**ARBEITSAUFTRÄGE:**
- A) Erläutern Sie in ein bis drei Sätzen, weshalb sich das „Anything goes“ laut dem Bericht über den Spieleabend rasch zum „Nothing-goes“ entwickelt.
- B) Führen Sie den Bericht über den Spieleabend im Anschluss an seinen letzten Satz fort.

**AUSGEWÄHLTER AUSZUG:**
↓↓↓
Ich bin nun seit ein paar Stunden vom Spieleabend wieder zurück und gebe euch mal einen Statusreport, soweit im Moment möglich.
Zunächst mal scheint meine Idee des "Anything goes" nicht wirklich zu funktionieren. Wenn man die Spieler nicht an einem günstigen Punkt und mit günstigen Rahmenbedingungen und ausführlichen Vorkenntnissen "abholt", entwickelt sich das Anything-goes immer rasch zum Nothing-goes. Niemand hält was von der Demokratie am Spieltisch, alle wollen möglichst mit Setting und Charakteren "beliefert" werden, und niemand hat am Spielabend selber Lust dazu, irgendwelche Beschreibungen oder Regeln durchzulesen. Und englischsprachige Regelbücher sind ja für 90% der Spieler sowieso igittigitt... nein, das ist ja anstrengend, das ist ja alles auf Englisch, also fassen wir das gar nicht an.
Nur die üblichen Probleme, die es auch bei Nicht-Anime-Spielen gibt.
Aber nachdem ich über solche Hürden inzwischen leicht hinwegblicken kann, habe ich das vorhandene Material noch mal selber gesichtet und eingegrenzt. Ich weiß nun, was ankommt und was weniger. Ich konnte einige Schwerpunkte herausfinden und mir für die kommenden Sessions ein paar Notizen machen. Mehr wollte ich ja auch nicht.
↑↑↑
**Auszug aus einer Sammlung von Einträgen:**
↓↓↓
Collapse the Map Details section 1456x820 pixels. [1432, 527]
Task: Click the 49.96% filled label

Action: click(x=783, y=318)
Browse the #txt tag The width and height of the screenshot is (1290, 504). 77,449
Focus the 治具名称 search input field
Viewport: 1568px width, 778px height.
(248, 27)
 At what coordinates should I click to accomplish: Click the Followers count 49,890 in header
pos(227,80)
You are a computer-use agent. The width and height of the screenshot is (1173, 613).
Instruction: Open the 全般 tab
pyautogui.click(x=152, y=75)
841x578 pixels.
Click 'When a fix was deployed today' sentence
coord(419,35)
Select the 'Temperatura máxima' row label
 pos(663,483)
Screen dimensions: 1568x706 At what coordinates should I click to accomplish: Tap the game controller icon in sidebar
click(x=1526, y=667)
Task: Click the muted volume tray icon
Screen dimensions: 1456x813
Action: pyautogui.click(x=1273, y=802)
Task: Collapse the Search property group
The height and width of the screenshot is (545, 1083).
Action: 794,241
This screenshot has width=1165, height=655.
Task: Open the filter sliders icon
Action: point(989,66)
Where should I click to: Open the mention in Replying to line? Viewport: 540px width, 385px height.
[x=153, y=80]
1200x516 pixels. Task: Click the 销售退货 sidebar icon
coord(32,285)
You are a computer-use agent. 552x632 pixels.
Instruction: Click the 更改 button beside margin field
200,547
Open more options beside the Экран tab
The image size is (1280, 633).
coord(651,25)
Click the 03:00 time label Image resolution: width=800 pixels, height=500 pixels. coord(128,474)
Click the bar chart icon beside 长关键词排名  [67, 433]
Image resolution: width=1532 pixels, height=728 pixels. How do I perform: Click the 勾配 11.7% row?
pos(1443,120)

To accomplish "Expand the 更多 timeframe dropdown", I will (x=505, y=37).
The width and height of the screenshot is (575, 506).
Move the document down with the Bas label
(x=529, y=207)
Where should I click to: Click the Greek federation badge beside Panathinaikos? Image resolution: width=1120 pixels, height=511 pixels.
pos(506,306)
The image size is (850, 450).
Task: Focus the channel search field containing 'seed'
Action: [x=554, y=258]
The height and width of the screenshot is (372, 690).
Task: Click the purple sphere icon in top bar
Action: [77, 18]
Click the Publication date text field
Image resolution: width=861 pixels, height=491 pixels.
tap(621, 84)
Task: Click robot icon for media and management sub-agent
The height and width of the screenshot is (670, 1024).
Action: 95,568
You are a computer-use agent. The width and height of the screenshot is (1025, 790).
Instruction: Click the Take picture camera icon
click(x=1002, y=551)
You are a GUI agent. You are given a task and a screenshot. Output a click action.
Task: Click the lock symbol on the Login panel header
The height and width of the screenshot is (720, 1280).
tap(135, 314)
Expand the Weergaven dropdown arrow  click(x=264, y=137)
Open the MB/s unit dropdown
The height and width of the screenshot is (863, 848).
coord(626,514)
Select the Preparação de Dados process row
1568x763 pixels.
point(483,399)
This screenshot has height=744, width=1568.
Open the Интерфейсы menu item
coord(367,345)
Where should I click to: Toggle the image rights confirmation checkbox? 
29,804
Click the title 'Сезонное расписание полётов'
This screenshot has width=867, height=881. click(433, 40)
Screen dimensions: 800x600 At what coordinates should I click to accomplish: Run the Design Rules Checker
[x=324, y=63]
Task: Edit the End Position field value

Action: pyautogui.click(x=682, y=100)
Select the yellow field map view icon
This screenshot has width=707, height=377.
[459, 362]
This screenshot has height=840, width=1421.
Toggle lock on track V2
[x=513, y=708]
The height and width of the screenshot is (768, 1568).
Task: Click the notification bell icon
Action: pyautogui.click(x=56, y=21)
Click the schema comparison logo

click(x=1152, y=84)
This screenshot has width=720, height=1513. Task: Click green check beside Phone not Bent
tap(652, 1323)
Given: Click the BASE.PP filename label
↑↑↑
**LÖSUNGEN JE AUFGABE:**
- A) Das geschieht, wenn man die Spieler nicht an einem günstigen Punkt, unter günstigen Rahmenbedingungen und mit ausführlichen Vorkenntnissen „abholt“. Niemand hält etwas von Demokratie am Spieltisch. Alle wollen mit Setting und Charakteren „beliefert“ werden, und am Spielabend selbst hat niemand Lust, Beschreibungen oder Regeln zu lesen.

- B)
Big Eyes Small Mouth 2. Edition: Immer noch ganz klar eines meiner Lieblingsbücher. Für Grafik, Aufbau und Klarheit eines Regelwerks für mich eindeutig die Messlatte! Ein echtes Vorbild, und das schon seit bald 11 Jahren. Das Taschenbuch ist außerdem unglaublich handlich und attraktiv. Ein grundsolider Klassiker. Ich hoffe, dass mal irgendein anderer Verlag die Lizenz für BESM kauft und das System neu auflegt. - Die einzigen Nachteile an BESM 2 sind meiner Ansicht nach, dass es sehr leicht ist, mit seinem Punktesystem unaufhaltsame Schadensmaschinen zu bauen, die mit einem Stockschlag so viel Schaden machen wie eine große Bombe (
... am Nebentisch wurde übrigens RIFTS gezockt, also ist das nicht in allen Systemen ungewöhnlich ...), und dass es eben grundsätzlich ein recht klassisches Trefferpunktesystem hat. Ich selbst habe nicht wirklich Lust auf ein Treffer- oder Lebenspunktesystem auf dem Stand der 90er-Jahre.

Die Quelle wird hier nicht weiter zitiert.